En sprint, Aurore Jean était la seule à vraiment se distinguer en se qualifiant pour les demi-finales d’une discipline écrasée par les Norvégiennes Maiken Caspersen Falla et Ingvild Flugstadt Oestberg. Chez les garçons, personne, de Cyril Miranda, Cyril Gaillard ou Renaud Jay, ne parvenait à s’extirper des quarts de finale pour contester la suprématie norvégienne d’Ola Vigen Hattestadt.
Les 10 et 15 km classique programmés en fin de semaine n’étaient guère plus concluants Jean s’effondrant physiquement à la 29e place derrière Aymonier (27e) et Jean-Marc Gaillard sortant du Top 20 (21e) quand le champion du monde de poursuite espoir Adrien Backscheider montrait, à 23 ans, de belles dispositions malgré un physique un peu tendre. Le grand frisson était prévu pour le week-end. Samedi, le quatuor Jean-Aymonier-Faivre-Picon-Hugue se dépouillait pour aller taquiner les meilleures mondiales et surtout se payer le luxe de devancer la Norvège au pied du podium (4e). La naissance d’une belle équipe et une inspiration pour les garçons. Un jour plus tard, ces messieurs (Gaillard, Manificat, Duvillard et Perrillat-Boiteux) s’autorisaient à faire un peu d’ombre à leurs homologues féminines. Quatrièmes à Turin et Vancouver, les Français réalisaient l’impensable et s’invitaient sur le podium au prix d’une course brillante de courage, d’intelligence et de sacrifices. La première breloque du fond tricolore depuis Roddy Darragon en 2006 (argent en sprint, ndlr) et un bronze pour l’histoire, encore un. Du côté des meilleurs, la Norvège intraitable les premiers jours a faibli et a dû partager les lauriers avec la Suède (3 médailles d’or contre 2) quand Cologna imposait sa loi (2 titres).
Mon seigneur Martin Fourcade
Comment ne pas garder le meilleur pour la fin, ce biathlon qui a encore embelli le pâle tableau des médailles et des émotions de l’équipe de France. D’abord vinrent les critiques et les doutes après qu’Anaïs Bescond ait manqué d’un rien le podium en sprint (5e) tout comme le « messie » Martin Fourcade (6e), d’une course où le légendaire Ole Einar Bjorndalen s’était rappelé aux bons souvenirs de tous, en égalant Bjorn Daelhie avec une 12e médaille olympique, la 7e en or (record). Ensuite, vinrent les louanges, celles qui ne pouvaient que revenir au meilleur biathlète du monde depuis 3 ans. Imperméable, le Pyrénéen remettait les pendules à l’heure lors de la poursuite. Impérial sur les skis, il époussetait la concurrence pour enfin s’emparer de cet or olympique et retrouver son pote d’enfance Jean-Guillaume Béatrix sur le podium à une étonnante troisième place.
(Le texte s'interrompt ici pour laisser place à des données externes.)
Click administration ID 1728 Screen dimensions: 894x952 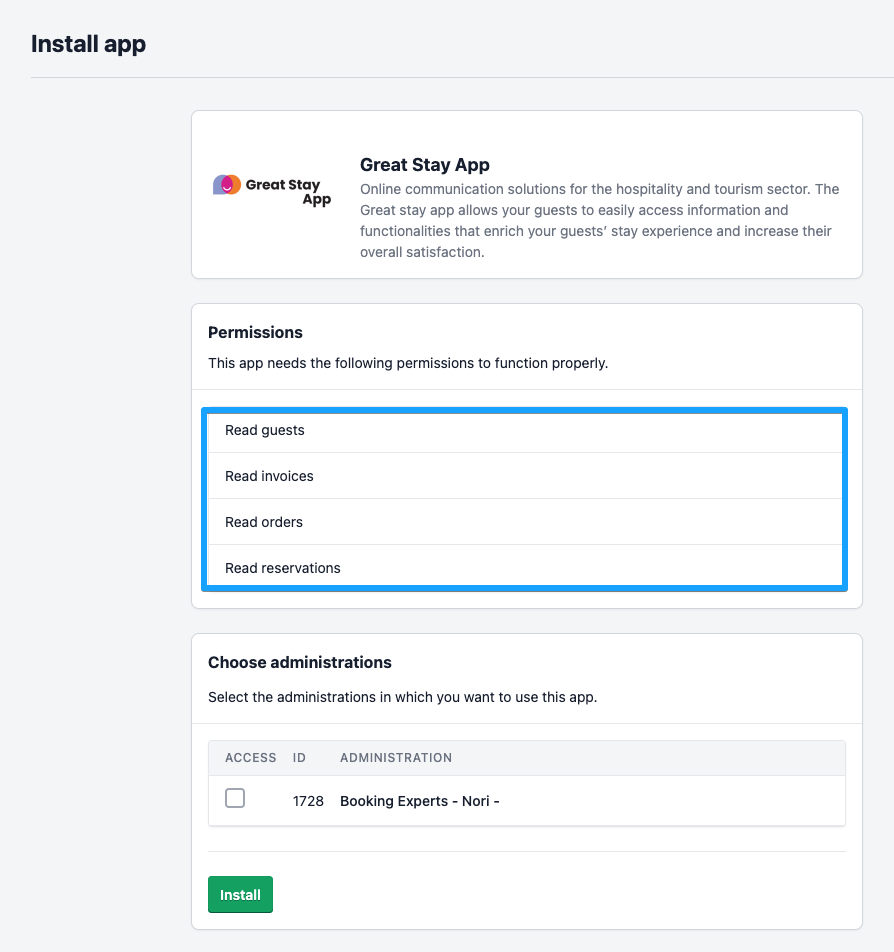[x=308, y=801]
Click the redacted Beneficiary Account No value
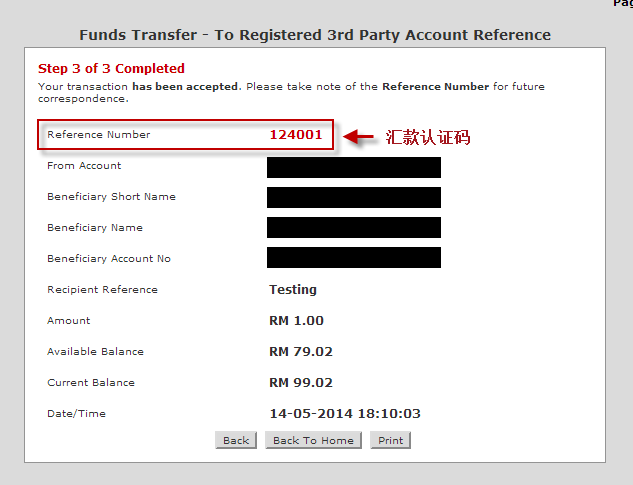Screen dimensions: 633x485 click(354, 258)
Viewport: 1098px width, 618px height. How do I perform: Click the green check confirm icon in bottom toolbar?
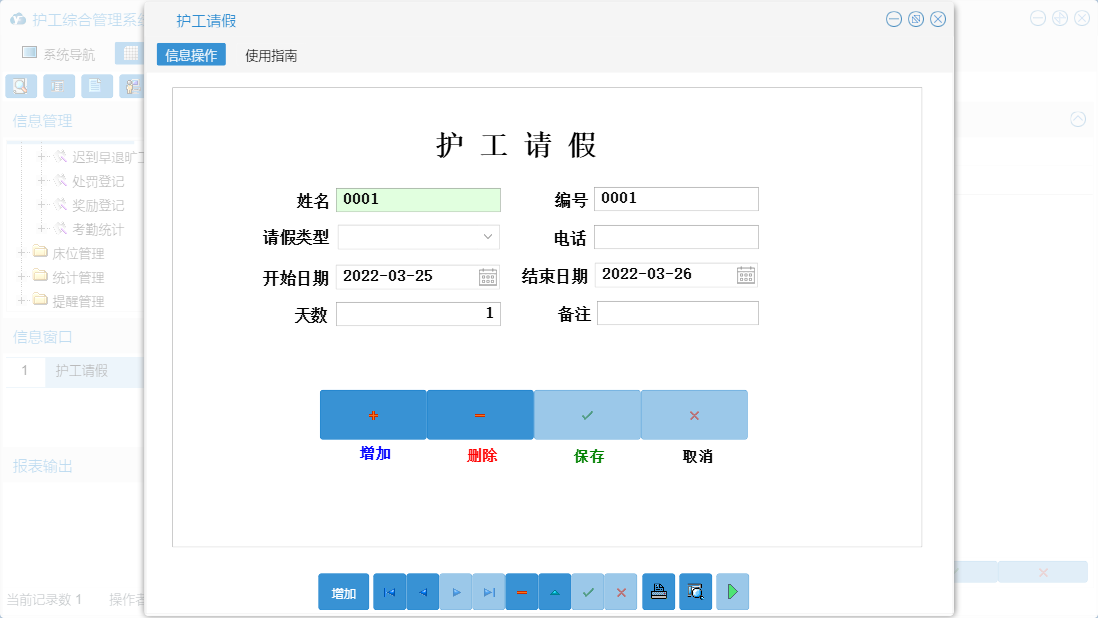pos(588,591)
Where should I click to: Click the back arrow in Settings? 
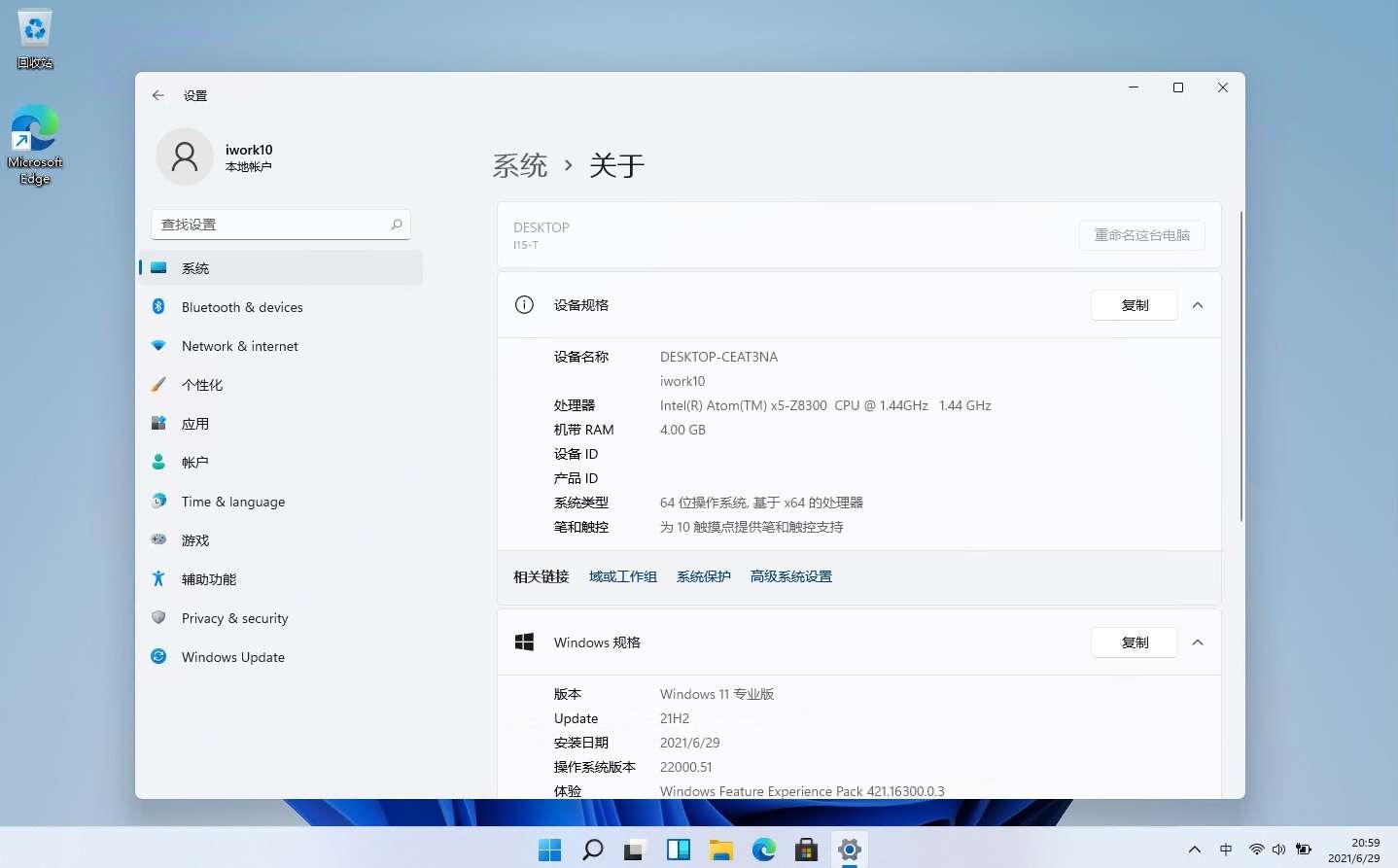pyautogui.click(x=158, y=95)
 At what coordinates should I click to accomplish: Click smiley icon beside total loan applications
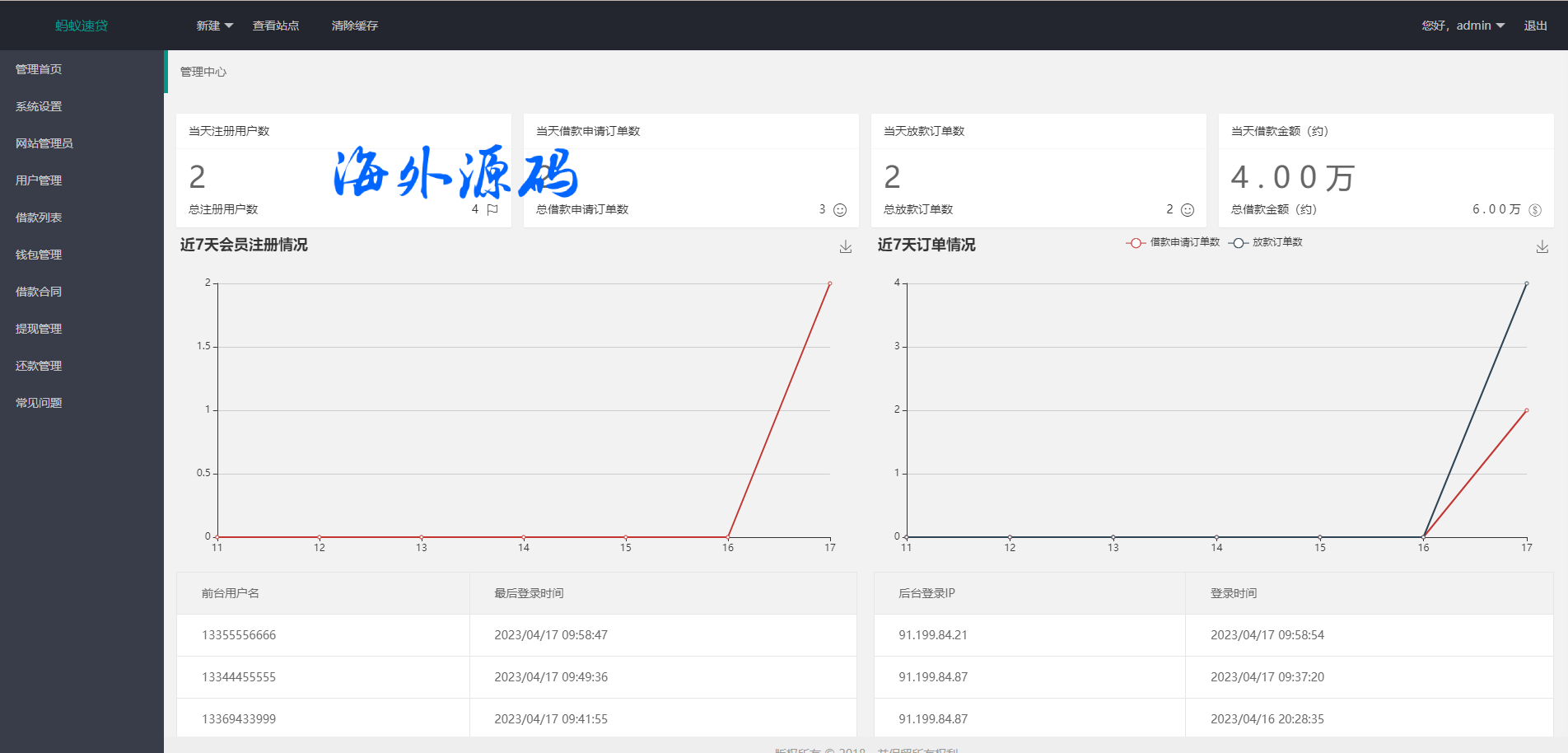[840, 210]
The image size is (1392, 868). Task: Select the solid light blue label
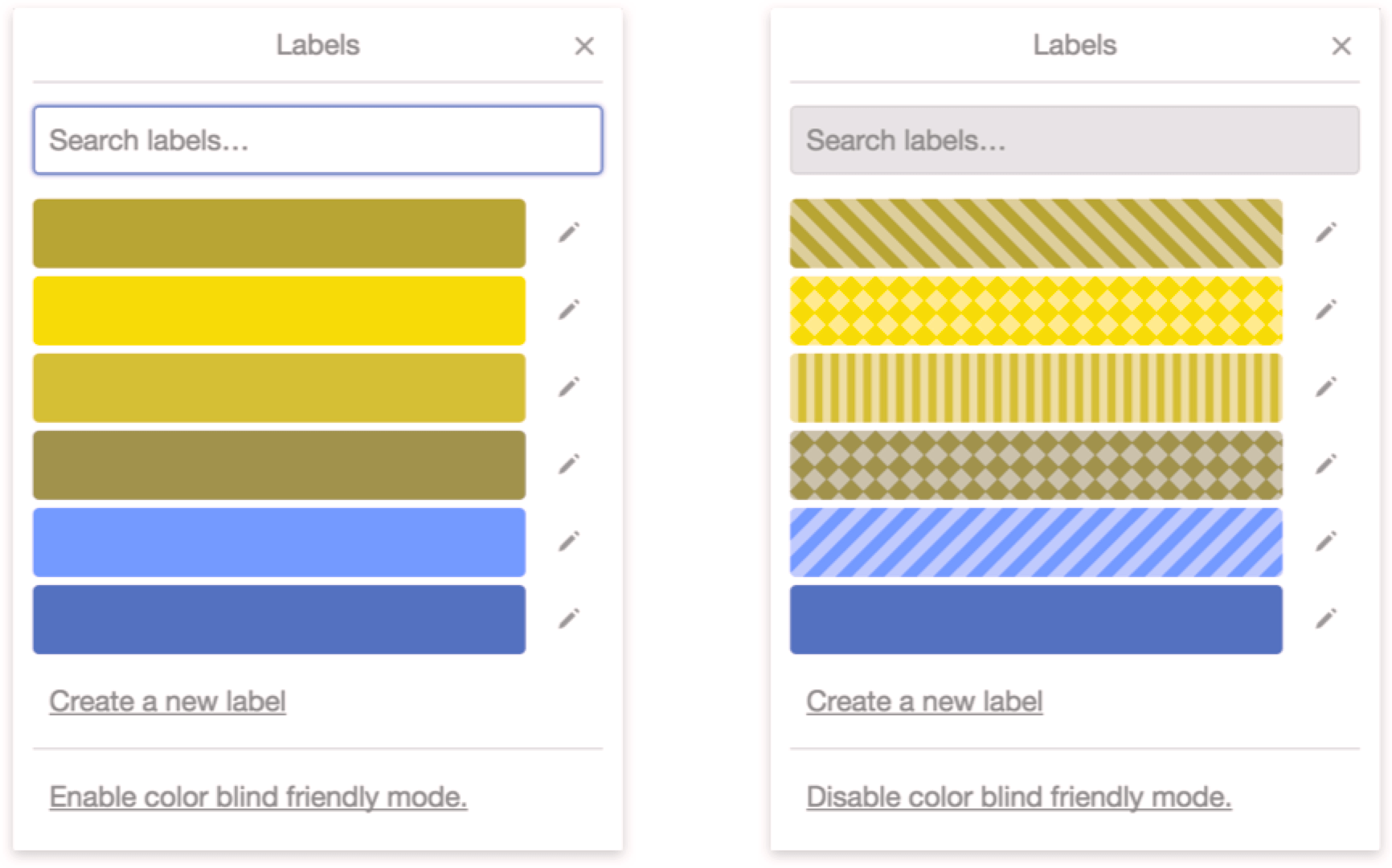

Mais le cadet de la fratrie est insatiable et recommençait deux jours plus tard sur l’individuel dans une course écrasée par sa classe et son étincelante forme. Tout le monde pouvait courber l’échine, mon seigneur Martin Fourcade venait d’annexer Sochi et les Jeux olympiques à son royaume et toute résistance était vaine. Sa campagne de Russie n’en est toutefois qu’à ses débuts puisque quatre nouvelles étapes dont 2 en relais l’attendent.
Chez les filles, la réussite n’est pas la même. Révélation de l’hiver, Anaïs Bescond multipliait les places d’honneur. Deux fois cinquième (sprint et individuel), une fois douzième (poursuite), la Normando-jurassienne a tourné autour. Le temps des récompenses sonnera bien assez tôt et peut-être dès la semaine prochaine avec les relais voire la mass start.
Avec 5 médailles sur les 6 décrochées par la France, les sports nordiques ont illuminé la première semaine olympique du sport tricolore. Un phare et des étoiles qui espèrent bien continuer à briller pendant les jours à venir.